Anlayacağın bizim dağdan verilen odun yetmezdi. Herkes kışlık odununu şurdan buradan elde etmeye çalışırdı. Kâna giderdik. O zaman oralarda orman falan yoktu. Büyük ağaçlar yoktu. Her taraf cıbızıdı, hatta cırcıbızıdı. İşte, sadece sağda solda kömeler vardı. Ne bulursak kökünü sökerdik. Sadece Yalnız Mereğin öte tarafında orman vardı.

Kuzuluk şimdi kocaman bir orman; ama o zamanlar sadece fidanlıktı, yeni yeni yetişiyordu. Bir taraftan bakınca diğer taraf görünüyordu. Ben hatırlamıyorum ama Armutlu düzden bakınca Sıcak Paar görünüyordu diyenler var.

Neyse Zimon'a oduna gittiğimizi anlatayım. Yaz tatilinin sonlarıydı. Kırıntı'dan babam, Çakıroğlu Mustafa, Yeniköy'den yedi sekiz kişi Zimon'a oduna gidecektik. Zimon, taa Şinik'ten ötedeydi. Şinik'le Gümüşhane arasında bir yerlerdeydi. Bana kalırsa en az elli kilometre vardı.

Yeniköy'den Mehralı Pala, dayımın oğlu Kel Haydar, Haydar'ın ablası, zurnacı Aslan'ı falan hatırlıyorum. Birkaç kişi daha vardı onları hatırlamıyorum. İçlerinde belki en ufakları benim. Babamın yanında, ona yardım etmeye gitmiştim.

Sekiz, on öküz arabasıyla Zimon ormanlarına doğru sabah köyden yola çıktık. Yeniköy, Kirazmaşat, Şinik üzerinden geçip Zimon dağına vardık. Birinci günümüz yolda geçti. Zimon'a vardığımızda öküzleri çözüp ot yedirdik, su içirdik, sonra çekip gitmesinler, kaybolmasınlar diye yine arabaya koştuk.

O gece dağda açık bir meydanda kaldık. Soba kalınlığındaki ağaçları getirip yığdık, ateş yaktık.Ateş var ya çok büyüktü. Sabaha kadar ateşi söndürmedik. Oradaki ağaçların kalınlıkları hayalimden hiç gitmiyor. Ben öyle kalın, o kadar uzun ağaç görmedim hiç. Ateşi iki gün hiç söndürmedik. Geceleri işte oraya, ateşin çevresine çulları serip üzerimize yorganımızı alarak yattıydık. Ormanda kalmak benim için çok heyecanlaydı. Yakınımız apaydınlıktı ama biraz uzaklar kapkaranlıktı. Tek başıma bir adım bile uzaklaşamazdım.

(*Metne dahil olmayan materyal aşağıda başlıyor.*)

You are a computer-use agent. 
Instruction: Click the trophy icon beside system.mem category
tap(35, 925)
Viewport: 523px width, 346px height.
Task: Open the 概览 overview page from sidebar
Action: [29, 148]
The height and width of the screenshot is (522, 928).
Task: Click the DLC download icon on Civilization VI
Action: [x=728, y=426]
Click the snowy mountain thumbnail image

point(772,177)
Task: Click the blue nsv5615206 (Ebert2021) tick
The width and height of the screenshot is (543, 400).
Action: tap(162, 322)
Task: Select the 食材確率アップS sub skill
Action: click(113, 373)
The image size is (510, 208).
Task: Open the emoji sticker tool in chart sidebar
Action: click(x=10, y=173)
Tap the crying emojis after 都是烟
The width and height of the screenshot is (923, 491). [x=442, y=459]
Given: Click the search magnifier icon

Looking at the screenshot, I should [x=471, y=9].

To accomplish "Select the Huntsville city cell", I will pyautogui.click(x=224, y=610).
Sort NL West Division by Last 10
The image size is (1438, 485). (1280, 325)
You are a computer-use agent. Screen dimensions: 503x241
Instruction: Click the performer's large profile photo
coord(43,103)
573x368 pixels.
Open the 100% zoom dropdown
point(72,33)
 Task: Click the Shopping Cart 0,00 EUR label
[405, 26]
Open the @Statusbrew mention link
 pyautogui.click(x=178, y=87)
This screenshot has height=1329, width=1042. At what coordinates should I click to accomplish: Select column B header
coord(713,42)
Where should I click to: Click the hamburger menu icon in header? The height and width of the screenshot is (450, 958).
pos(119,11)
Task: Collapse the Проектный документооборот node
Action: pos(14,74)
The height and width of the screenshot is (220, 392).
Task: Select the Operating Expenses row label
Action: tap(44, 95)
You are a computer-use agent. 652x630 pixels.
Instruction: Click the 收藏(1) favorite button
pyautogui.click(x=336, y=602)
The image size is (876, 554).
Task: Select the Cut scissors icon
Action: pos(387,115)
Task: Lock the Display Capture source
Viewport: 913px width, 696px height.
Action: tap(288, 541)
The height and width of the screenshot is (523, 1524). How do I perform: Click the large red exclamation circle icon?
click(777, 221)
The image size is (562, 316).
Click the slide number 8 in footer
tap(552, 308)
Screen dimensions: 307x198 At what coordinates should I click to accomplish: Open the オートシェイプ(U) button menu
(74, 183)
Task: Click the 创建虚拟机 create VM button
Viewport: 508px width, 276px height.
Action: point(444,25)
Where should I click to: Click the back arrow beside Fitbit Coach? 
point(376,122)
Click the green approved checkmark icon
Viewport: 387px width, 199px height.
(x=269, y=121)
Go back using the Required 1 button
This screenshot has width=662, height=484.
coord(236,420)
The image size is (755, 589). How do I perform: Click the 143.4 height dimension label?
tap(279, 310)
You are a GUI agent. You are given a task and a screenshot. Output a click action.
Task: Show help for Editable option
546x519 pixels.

Dedim ya öküzleri arabalara bağlı olarak bırakıyorduk, çekip gitmesinler diye. Bazen çözüp gezdirerek, su içirerek rahatlatıyor, yine koşuyorduk. Bilmem, benim aklımda kaldığı kadarıyla öyleydi. Millet odun toplarken öküzlerin yanına bekçi dururdu, kaçıp gitmesinler, bir de onları aramayalım diye.

Ormanda odun boldu. Şiran Orman İderesinden izin alınmıştı. Kaçak göçek değildik. İkinci gün sabah erkenden odun toplamaya başladık. Öğlene kadar çevreden odun toplayıp arabaların yanına taşıdık. Arabaları yardımlaşarak yükledik, bir iyice sardık.. Öğlenden sonra saat üçte ormandan ayrılıp köye doğru yola çıktık.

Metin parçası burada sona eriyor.